For the Muliru farmers’ group, it all started in 1996 when farmers turned their vegetable gardens into farms of a medicinal herb that the community has relied on for years to cure the common cold but was then diminishing. This herb, locally known as Mwonyi and scientifically known as Ocimum Kilimandschacum is well-known to communities around Kakamega forest for treatment of symptoms of common cold and measles.
Traditionally, this medicine has been prepared by plucking and boiling the leaves in a pot and then inhaling the vapor to cure the cold. Someone must have seen their struggle and thanks to the International Center for Insect Physiology (ICIPE), The University of Nairobi and The Kenya wildlife service, a research was conducted and better ways of exploiting the herb to benefit both the farmers and the environment were discovered. What followed was mass cultivation of the Ocimum plant and manufacturing value added products.
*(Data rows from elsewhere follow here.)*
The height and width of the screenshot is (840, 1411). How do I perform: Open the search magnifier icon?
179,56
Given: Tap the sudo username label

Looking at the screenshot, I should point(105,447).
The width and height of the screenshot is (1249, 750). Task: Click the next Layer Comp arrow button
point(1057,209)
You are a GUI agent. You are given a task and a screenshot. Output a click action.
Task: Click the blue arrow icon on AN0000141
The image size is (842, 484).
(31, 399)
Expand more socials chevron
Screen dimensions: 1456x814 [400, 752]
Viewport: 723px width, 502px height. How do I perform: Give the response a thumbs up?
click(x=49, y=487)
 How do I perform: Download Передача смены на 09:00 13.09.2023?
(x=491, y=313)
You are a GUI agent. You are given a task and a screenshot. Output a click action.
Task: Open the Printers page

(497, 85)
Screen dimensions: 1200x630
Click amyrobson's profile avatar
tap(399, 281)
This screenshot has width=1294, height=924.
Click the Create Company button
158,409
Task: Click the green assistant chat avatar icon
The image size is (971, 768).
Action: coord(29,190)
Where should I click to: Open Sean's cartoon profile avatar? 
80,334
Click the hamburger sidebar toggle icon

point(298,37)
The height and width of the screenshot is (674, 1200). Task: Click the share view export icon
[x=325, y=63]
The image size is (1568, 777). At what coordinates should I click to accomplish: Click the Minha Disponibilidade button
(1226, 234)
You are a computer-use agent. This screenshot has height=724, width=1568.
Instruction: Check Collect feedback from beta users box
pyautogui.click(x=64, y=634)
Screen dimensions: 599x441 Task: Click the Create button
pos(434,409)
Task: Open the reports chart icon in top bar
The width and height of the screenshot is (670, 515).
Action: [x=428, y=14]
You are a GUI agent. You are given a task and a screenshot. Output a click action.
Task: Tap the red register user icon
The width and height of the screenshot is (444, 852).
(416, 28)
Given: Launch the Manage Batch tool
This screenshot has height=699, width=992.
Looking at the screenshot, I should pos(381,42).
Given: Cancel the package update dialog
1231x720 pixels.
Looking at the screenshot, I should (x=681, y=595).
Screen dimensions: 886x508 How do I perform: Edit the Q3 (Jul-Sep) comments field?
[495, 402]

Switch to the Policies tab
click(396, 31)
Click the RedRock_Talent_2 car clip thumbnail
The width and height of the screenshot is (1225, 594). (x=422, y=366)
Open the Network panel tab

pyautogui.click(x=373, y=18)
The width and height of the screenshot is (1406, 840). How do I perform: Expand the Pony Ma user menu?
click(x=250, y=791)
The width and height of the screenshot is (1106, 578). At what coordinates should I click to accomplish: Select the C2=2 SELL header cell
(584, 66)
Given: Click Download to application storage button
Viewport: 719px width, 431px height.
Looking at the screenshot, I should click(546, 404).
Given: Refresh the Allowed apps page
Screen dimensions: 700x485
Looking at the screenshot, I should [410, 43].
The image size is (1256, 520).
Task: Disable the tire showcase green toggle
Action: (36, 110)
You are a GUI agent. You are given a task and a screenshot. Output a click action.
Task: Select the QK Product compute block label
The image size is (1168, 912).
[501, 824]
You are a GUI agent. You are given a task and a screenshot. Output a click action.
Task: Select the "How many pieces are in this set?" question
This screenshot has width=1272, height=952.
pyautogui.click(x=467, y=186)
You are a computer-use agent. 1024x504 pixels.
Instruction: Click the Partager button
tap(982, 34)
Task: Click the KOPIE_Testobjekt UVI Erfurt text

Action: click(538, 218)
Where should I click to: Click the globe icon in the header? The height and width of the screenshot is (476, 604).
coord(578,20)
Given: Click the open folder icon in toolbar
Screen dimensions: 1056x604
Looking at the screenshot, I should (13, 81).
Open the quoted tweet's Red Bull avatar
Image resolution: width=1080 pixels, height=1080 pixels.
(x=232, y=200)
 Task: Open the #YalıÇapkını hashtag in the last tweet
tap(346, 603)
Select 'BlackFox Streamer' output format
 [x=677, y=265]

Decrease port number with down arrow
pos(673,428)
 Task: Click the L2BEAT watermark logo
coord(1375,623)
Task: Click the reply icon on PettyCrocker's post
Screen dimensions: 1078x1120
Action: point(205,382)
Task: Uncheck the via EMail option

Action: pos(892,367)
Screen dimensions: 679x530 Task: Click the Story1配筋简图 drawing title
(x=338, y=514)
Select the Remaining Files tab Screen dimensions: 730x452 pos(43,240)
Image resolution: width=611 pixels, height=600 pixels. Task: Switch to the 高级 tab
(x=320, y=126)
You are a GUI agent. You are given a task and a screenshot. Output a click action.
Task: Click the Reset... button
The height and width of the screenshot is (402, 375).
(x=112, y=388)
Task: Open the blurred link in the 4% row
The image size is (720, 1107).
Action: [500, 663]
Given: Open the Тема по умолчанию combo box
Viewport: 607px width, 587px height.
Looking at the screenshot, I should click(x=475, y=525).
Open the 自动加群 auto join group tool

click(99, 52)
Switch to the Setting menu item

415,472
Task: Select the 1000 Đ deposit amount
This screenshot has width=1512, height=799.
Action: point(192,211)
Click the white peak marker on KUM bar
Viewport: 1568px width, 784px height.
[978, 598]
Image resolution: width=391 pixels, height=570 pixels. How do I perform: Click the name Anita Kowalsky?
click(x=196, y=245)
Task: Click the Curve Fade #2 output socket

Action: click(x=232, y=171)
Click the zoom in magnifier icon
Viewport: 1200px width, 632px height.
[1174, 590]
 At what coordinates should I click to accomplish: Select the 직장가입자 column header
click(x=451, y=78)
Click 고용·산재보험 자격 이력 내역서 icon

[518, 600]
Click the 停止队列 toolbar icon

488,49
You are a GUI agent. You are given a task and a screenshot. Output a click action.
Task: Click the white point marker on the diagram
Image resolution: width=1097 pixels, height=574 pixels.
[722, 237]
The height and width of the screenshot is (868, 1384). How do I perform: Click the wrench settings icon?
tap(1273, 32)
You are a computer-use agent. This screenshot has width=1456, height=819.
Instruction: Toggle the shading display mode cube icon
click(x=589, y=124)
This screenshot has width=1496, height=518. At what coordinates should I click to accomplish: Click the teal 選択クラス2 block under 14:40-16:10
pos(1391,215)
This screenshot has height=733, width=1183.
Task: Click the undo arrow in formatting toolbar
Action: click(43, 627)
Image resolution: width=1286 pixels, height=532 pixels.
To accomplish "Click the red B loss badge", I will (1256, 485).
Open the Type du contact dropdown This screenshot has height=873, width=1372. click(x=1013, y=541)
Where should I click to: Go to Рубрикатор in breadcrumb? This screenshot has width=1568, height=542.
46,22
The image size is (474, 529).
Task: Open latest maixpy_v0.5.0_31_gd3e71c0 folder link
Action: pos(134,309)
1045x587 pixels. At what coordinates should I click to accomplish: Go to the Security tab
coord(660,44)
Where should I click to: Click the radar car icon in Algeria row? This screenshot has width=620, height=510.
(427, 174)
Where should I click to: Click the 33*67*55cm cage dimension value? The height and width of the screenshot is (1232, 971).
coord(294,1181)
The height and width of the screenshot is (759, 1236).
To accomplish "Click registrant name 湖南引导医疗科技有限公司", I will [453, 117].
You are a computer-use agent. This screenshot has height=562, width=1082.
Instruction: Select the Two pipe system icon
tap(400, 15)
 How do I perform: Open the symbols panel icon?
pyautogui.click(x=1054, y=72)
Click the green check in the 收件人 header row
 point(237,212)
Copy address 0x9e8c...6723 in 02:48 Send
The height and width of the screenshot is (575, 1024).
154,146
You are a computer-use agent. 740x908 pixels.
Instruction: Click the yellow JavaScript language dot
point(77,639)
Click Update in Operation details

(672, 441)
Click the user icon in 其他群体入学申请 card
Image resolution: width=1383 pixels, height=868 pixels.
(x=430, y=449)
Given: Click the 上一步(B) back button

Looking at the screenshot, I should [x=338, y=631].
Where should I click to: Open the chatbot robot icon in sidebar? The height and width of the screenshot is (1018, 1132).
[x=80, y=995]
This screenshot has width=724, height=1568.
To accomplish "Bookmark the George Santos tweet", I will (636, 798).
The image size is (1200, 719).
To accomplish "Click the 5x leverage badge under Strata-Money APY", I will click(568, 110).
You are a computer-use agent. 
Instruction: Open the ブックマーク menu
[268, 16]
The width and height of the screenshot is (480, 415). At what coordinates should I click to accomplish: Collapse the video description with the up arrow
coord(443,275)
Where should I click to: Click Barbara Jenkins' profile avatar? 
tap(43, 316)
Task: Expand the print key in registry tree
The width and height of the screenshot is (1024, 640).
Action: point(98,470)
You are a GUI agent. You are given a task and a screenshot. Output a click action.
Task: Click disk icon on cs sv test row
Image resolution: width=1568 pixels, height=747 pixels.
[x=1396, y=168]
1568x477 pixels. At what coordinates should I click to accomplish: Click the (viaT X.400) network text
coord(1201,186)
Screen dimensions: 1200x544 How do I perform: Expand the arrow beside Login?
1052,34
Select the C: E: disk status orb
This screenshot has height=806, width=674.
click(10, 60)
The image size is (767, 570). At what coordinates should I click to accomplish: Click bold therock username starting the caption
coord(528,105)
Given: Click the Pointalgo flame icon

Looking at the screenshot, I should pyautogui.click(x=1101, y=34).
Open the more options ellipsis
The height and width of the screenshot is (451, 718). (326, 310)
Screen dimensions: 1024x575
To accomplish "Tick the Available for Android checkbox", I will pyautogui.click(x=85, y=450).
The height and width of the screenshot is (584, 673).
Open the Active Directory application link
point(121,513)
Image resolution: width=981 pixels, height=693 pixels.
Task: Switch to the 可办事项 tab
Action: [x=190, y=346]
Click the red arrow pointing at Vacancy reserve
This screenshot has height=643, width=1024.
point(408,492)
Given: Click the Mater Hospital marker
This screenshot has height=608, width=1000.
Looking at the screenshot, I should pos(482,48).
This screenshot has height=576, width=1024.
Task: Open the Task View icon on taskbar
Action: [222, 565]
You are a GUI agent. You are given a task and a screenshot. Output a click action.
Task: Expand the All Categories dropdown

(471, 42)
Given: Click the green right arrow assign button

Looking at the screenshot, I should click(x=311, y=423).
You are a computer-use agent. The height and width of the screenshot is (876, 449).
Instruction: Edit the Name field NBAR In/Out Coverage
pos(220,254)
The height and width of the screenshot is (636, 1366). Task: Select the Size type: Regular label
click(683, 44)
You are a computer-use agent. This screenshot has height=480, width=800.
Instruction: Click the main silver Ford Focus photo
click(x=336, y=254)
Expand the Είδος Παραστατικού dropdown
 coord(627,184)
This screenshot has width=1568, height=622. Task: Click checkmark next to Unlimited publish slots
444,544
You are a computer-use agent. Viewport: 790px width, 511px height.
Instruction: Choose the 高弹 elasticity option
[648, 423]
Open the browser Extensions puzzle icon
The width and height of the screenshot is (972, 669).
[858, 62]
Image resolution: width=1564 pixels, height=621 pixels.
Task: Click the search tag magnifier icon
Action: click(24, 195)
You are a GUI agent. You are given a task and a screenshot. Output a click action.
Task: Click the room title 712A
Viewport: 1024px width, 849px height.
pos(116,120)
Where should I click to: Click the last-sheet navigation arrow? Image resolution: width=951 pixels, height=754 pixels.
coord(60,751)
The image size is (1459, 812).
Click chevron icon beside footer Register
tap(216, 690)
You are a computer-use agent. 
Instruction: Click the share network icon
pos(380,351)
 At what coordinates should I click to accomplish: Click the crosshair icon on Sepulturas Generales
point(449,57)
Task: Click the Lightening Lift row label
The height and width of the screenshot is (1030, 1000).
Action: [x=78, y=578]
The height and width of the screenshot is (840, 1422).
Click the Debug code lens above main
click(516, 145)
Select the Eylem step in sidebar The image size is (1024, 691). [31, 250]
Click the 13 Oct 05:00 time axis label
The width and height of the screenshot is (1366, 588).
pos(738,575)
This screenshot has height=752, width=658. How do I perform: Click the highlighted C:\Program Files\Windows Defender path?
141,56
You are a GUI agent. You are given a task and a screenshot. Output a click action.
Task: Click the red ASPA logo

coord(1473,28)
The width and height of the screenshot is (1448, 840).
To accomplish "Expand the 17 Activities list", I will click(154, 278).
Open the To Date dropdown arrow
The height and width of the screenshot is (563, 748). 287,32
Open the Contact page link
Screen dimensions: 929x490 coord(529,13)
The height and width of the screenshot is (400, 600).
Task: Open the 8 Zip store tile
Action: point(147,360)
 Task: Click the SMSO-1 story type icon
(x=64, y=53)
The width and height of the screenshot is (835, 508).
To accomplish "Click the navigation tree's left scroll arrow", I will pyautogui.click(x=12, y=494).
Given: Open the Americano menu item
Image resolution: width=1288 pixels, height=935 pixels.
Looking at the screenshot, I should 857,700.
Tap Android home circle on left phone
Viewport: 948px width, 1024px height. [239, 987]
Balm produced from Ocimum Kilimandschacum

Balm produced from Ocimum Kilimandschacum

The group members contributed money and bought a piece of land to construct a processing plant and offices for their activities that became fully commercial. In 2000, they raised sh160, 000 and borrowed sh850,000 for construction of the processing plant and the offices. As we speak now, over 460 farmers have been engaged not only in Kakamega but also in the neighboring Vihiga County. The group has also learnt to diversify – they are engaging in organic production of vegetables.
Farmers admit the combination is paying off. They get Ksh10 for a kilo of wet Mwonyi herbs while dry ones fetch sh40.At the plant, a distillation machine installed in 2002 is used to extract oil and granules for making balm. Once the oil has been squeezed from the dry and wet leaves, the waste is converted into organic manure, which is then used in the cultivation of their traditional vegetables in a garden adjacent to the plant.
A kilogramme of the produced oil goes for Sh6,555. This sees the farmers selling about 7kg to 10 kg per week which they produce. Before this product is released into the market, it is sent to ICIPE for refining and packaging. Other products produced from Mwonyi and other herbs include Naturerub balm, which are sold in supermarkets and chemists. Actually, the work of these farmers has made them win international awards. This saw the group receive an award of $5000(Sh430,000) .They again bagged another award in the same year worth $5000.
Just like the moon, there are two sides to this story too. Despite these achievements, these farmers experience some challenges. They name high costs of production as the main one. This is exacerbated by lack of electricity on their facility leaving them with the costly option of using gas. This gas costs them up to sh57,000 a month. Also, they are facing competition from imported balm and those from established manufacturers.